* Source passage:
# # # # #
Additional information can be found at DEC's Language Assistance Page.

Shellfishing

hard clams, also known as quahogs
Hard clams or quahogs are harvested by
both commercial and recreational clam
diggers.

Shellfish Alerts

There are currently temporary emergency shellfish closures in Nassau and Suffolk counties.

There are currently no special shellfish closures in effect.

Please see Official Descriptions of all Shellfish Closures ( Part 41) and Classification Maps to view normal regulatory shellfish closures.

Going clamming?

New York State has a wide variety of shellfish available for harvest: hard clams or quahogs, blue mussels, razor clams, soft clams, oysters and bay scallops. Most of these bivalve mollusks can be caught by recreational shellfish harvesters. Most are also caught by commercial harvesters and are available at your local markets.

If you want to go find your own shellfish to eat, be sure to check out a few things before heading out to your favorite clamming spot. First, learn if the area where you want to go clamming is open to shellfish harvesting. A list of shellfish closures is available online. Second, you should check to learn what the harvesting limits are for the shellfish species you wish to take. And lastly, enjoy...stuffed baked clams, Manhattan style clam chowder, mussels marinara, oysters Rockefeller, deep fried scallops....
# # # # #
* Required work:
**a.** Answer from the shellfishing passage:
(i) Who harvests hard clams, according to the caption?
(ii) Which six kinds of shellfish does the passage name as available for harvest in New York State?
(iii) What is the first thing to learn before going clamming?
**b.** Write a continuation of the shellfishing passage, starting after its final sentence.
The listing that follows is separate material and has nothing to do with the shellfishing passage.

* Given entries:
# # # # #
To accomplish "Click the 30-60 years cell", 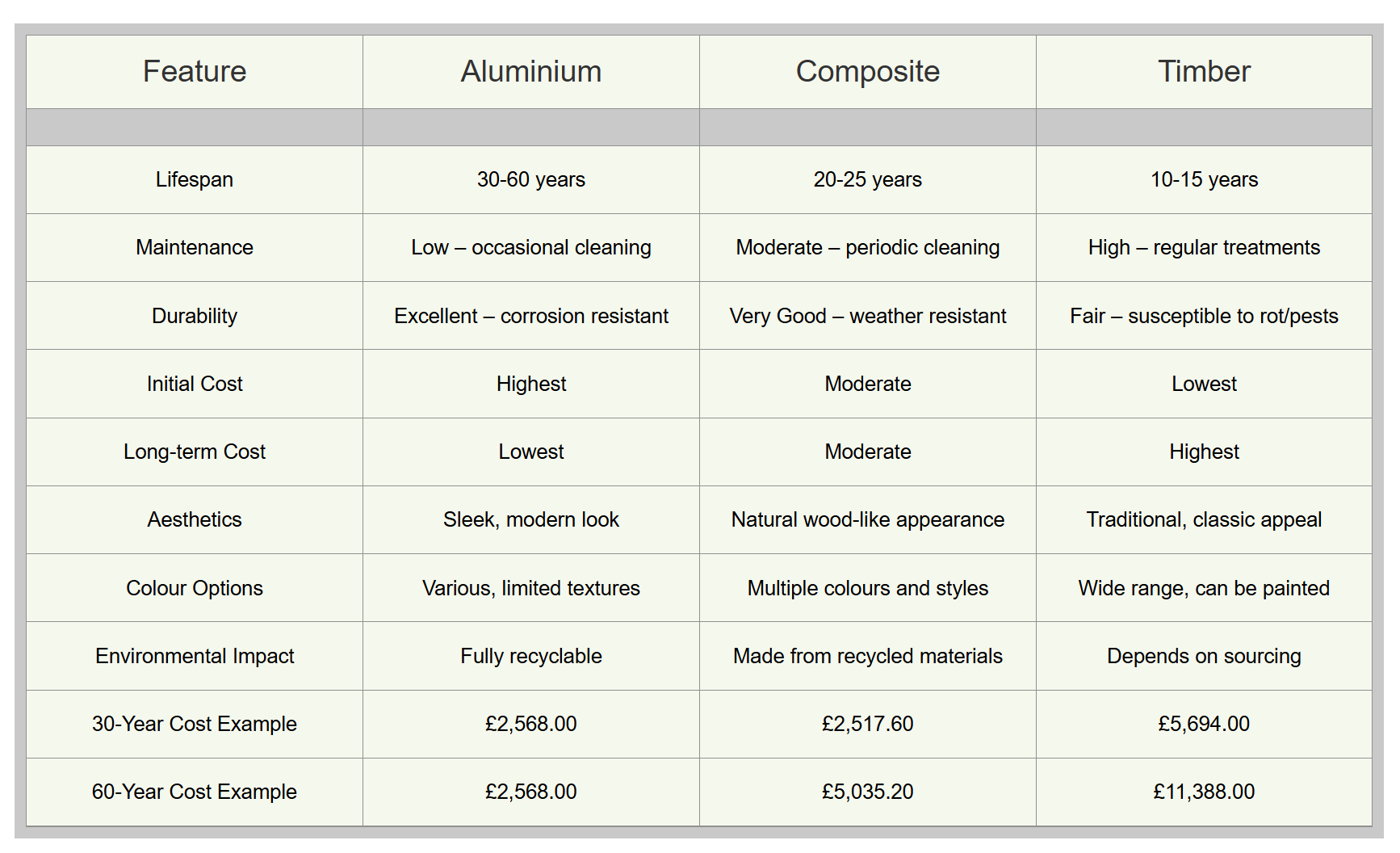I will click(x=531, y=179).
# # # # #
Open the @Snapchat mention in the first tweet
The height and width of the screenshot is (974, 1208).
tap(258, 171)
# # # # #
* Answers to the exercises:
**a.**
(i) Both commercial and recreational clam diggers.
(ii) Hard clams or quahogs, blue mussels, razor clams, soft clams, oysters and bay scallops.
(iii) Whether the area where you want to go clamming is open to shellfish harvesting.

**b.**
Some information on shellfish closures:

There are three types of shellfish closures: regulatory closures, temporary emergency closures, and special shellfish closures. Regulatory closures are based on the annual water quality analysis of a specific area. Changes in the regulatory classifications are determined by water quality over a long period and are not changed often. Temporary emergency closures occur when an area that is normally open experiences sudden, short-term degradations in water quality. This could be due to an excessive amount of stormwater runoff or the presence of a biotoxin in the water. Once the event that caused the poor water quality has passed and water quality has improved, the area may be reopened to harvest. Special shellfish closures are implemented when predictable conditions posed a threat to water quality. These usually occur during high use periods, such as holidays and special events, when increased numbers of mooring boats increases the possibility that boaters may occasionally discharge waste overboard.